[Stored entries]
::::::::

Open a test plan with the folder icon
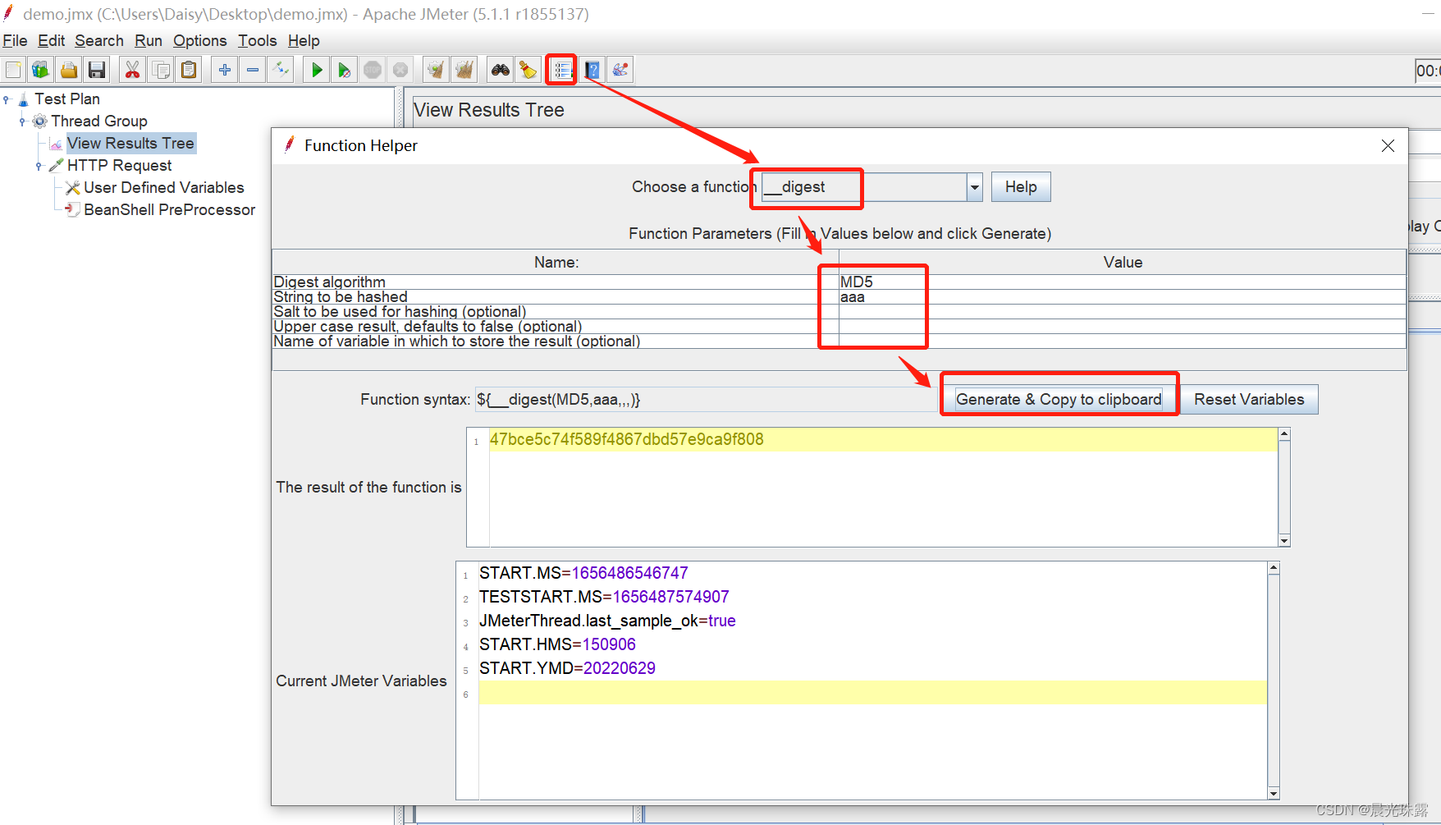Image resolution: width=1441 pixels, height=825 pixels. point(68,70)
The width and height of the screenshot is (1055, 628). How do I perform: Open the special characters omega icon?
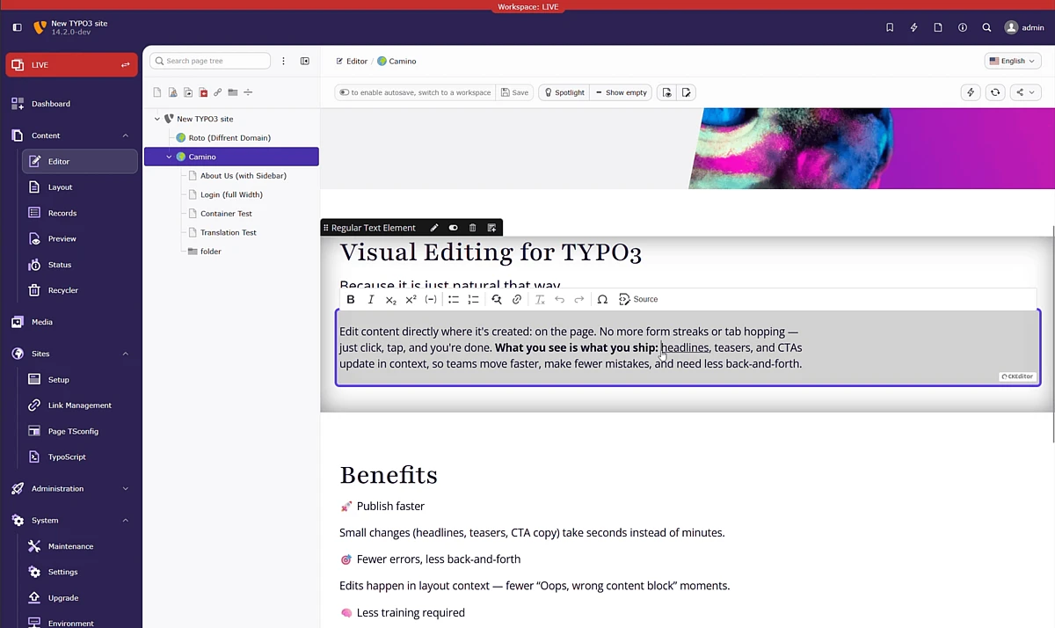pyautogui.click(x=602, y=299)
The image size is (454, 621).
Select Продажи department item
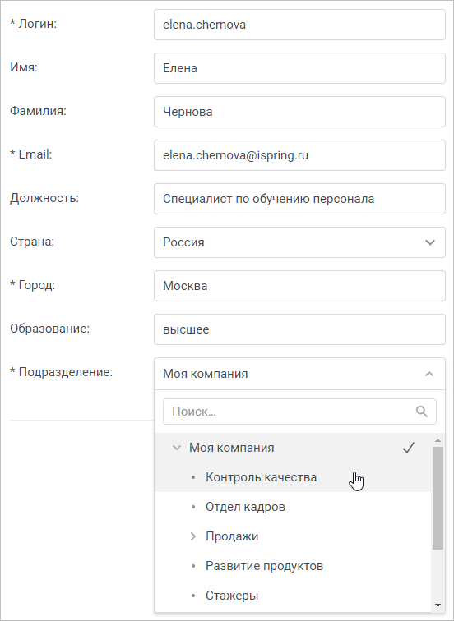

::::::::

Prompt: Could you convert the part of the records that opens with the line containing "The image size is (454, 621)." and closes at the end of the records into a JSON list of strings, one per line, with blank lines and pictures left out?

Correct output:
[
  "The image size is (454, 621).",
  "Select Продажи department item"
]